Prime Productions always puts on an impressive show.  I was a big fan of their first outing, Little Wars (though after other theater critics pointed out the historical inaccuracies I was too ill-informed to catch myself, I was a bit chagrined).  Their second production, Tira Palmquist’s Two Degrees, was a show I didn’t need to be embarrassed about after the fact - great (accurate) script (both logically and emotionally), and equally great performances and design.  Unfortunately, a male playwright lets them down again here with Marjorie Prime - which is unexpected, because Marjorie Prime was short-listed for the Pulitzer Prize for Drama in 2015.  But the more I think about the script, the angrier it makes me.  So, if you don’t care about me wrestling with my response to a troublesome text, and all you care about is good acting and a convincing world onstage, skip the rest of the review and go see Marjorie Prime.  Prime Productions is a company worth supporting, and they always gather together a talented group of collaborators.  This production is no different.

“Does it bother you that she’s talking to a computer, or a computer that’s pretending to be your dad?”

It pains me to lay the troubles of a production at the feet of the playwright, but there’s nowhere else to put the blame with Marjorie Prime.  Fascinating idea, shoddy execution.  In fact, the first problem is that there’s way too many ideas crammed into less than 90 minutes.  Any single plot strand in this script could easily blossom into a full length play with two acts and an intermission.  But the playwright doesn’t seem interested in doing any of the emotional homework for his characters.  Marjorie Prime skims over the surface of topics like aging, memory, parenting, marriage, death, grieving, and suicide (you know, the little things) and doesn’t fully explore any of them.  Most of the time, it feels like the playwright is just jerking the audience around, poking emotional sensitive spots (sometimes hard) and then moving swiftly on with little explanation and no resolution.

“I guess it’s a good thing we don’t have that button.  We wouldn’t last very long.”

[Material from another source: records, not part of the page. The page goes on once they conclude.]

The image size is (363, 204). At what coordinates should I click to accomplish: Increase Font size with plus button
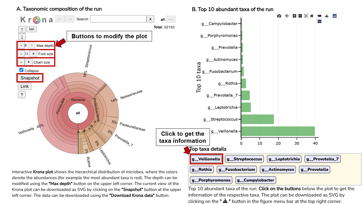pyautogui.click(x=33, y=54)
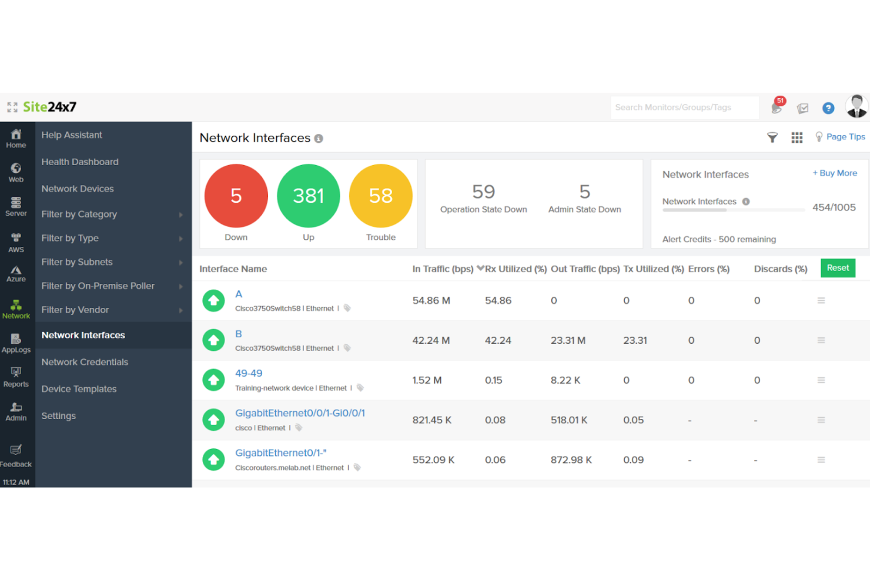Open the row menu for interface 49-49
Screen dimensions: 870x580
[x=821, y=380]
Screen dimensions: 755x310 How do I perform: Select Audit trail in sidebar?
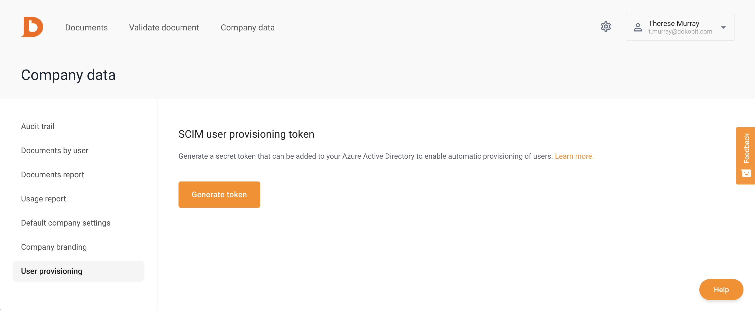[38, 126]
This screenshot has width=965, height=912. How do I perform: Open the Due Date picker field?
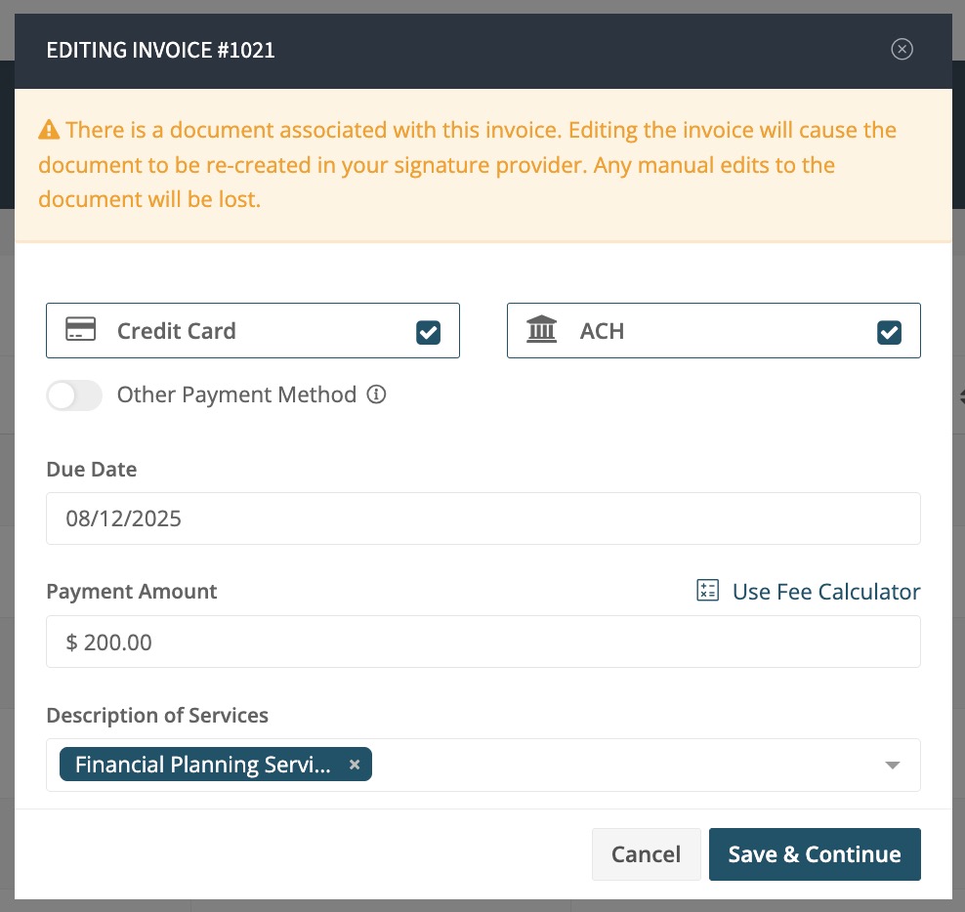(x=483, y=518)
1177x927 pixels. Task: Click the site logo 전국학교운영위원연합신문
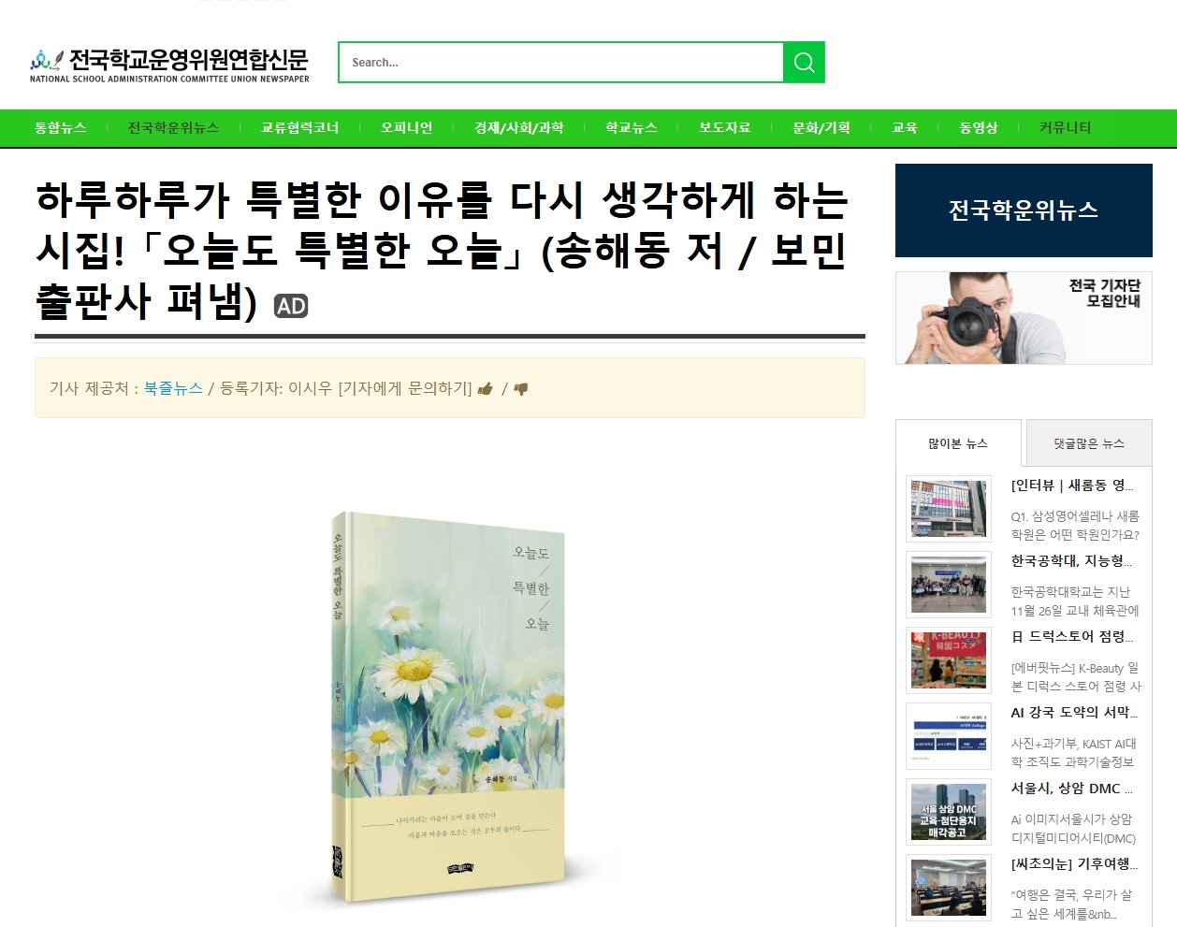pos(169,65)
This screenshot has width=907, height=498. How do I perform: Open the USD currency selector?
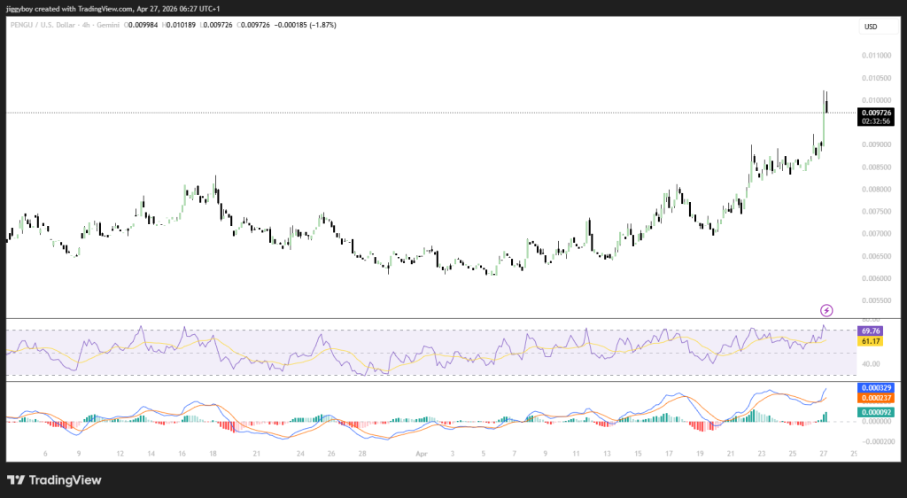click(x=871, y=27)
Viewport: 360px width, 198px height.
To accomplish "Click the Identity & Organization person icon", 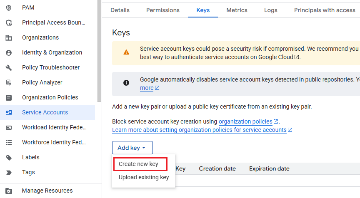I will click(x=9, y=52).
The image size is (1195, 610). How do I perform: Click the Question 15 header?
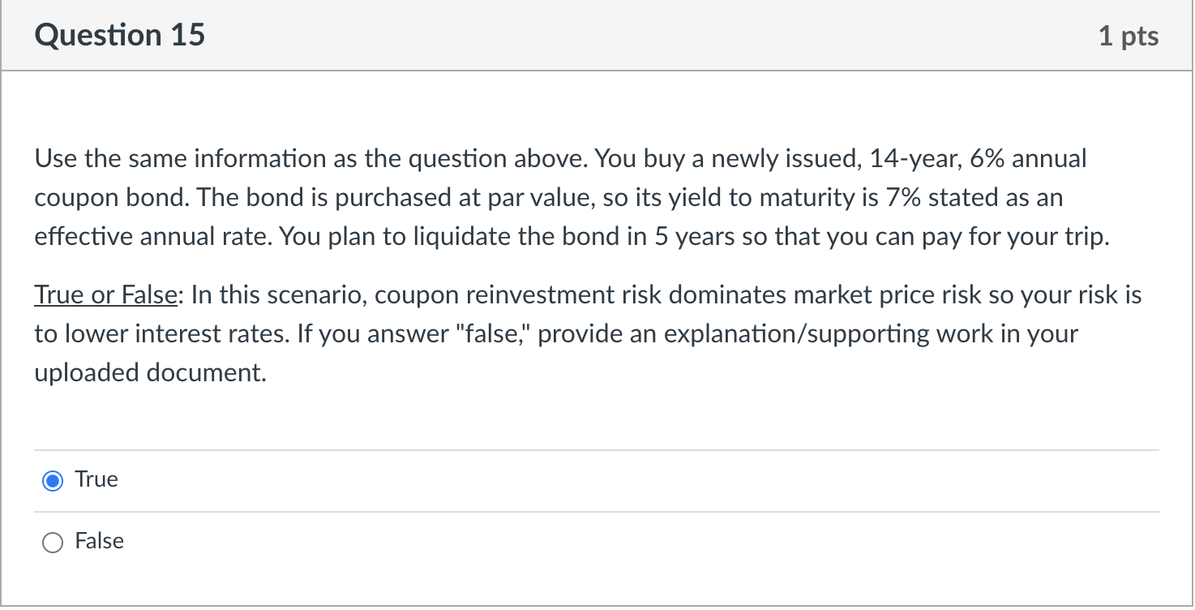pyautogui.click(x=118, y=35)
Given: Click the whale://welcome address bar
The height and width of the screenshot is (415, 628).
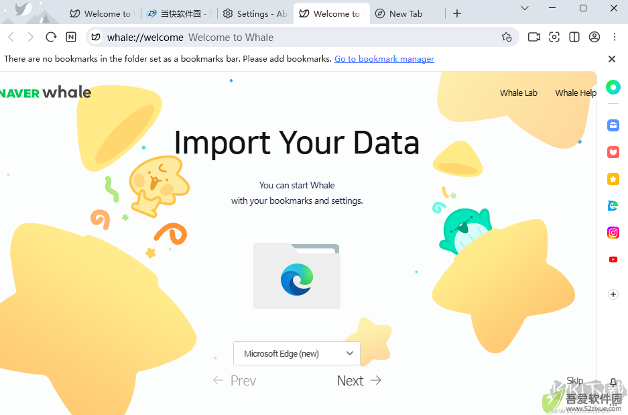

Marjorie (Candace Barrett Birk) has grown forgetful in her declining years and has moved in with her adult daughter Tess (Laura Stearns) and Tess’ husband Jon (Andre Shoals).  The futuristic twist here is that Marjorie’s late husband Walter (James Rodriguez) has been recreated via computer program as a holographic projection to keep her company, and also to help jog her memory.  Marjorie realizes that this version of Walter, known as Walter Prime, isn’t literally real.  He’s built only of the memories Marjorie, Tess and Jon have given him, and he’s also a much younger version of Walter than Marjorie last saw in his real life.  But he’s still comforting company to have around when Tess and Jon aren’t available.

“How much does she have to forget before she’s not your mom anymore?”

Widow Marjorie, a computer version of her late husband Walter, who is also Tess’ dead father.  That trio right there has tons of potential to sift through, even without Jon in the mix.  But we’ve barely established that scenario when the play is on to the next one.

“You were making a joke about the size of his penis, but also the ring.”

When Marjorie inevitably dies, and Tess needs some help coping with the transition, a Marjorie Prime is created, so Tess can try to work through some of her unresolved issues with her mother.  But Marjorie Prime is only as useful as the knowledge you give her.  If you’re selective in the memories you feed her, she can’t offer all the comfort you might need.

“You make us kill him all over again.”

I can tell you the exact moment Marjorie Prime lost me.  Jon and Tess are having a painful argument that involves a number of unresolved family issues.  And Jon up until this point has been just the type of supportive husband one might wish for in difficult times.  But he suddenly says to Tess, essentially, your mom’s been dead a year, you can’t grieve forever.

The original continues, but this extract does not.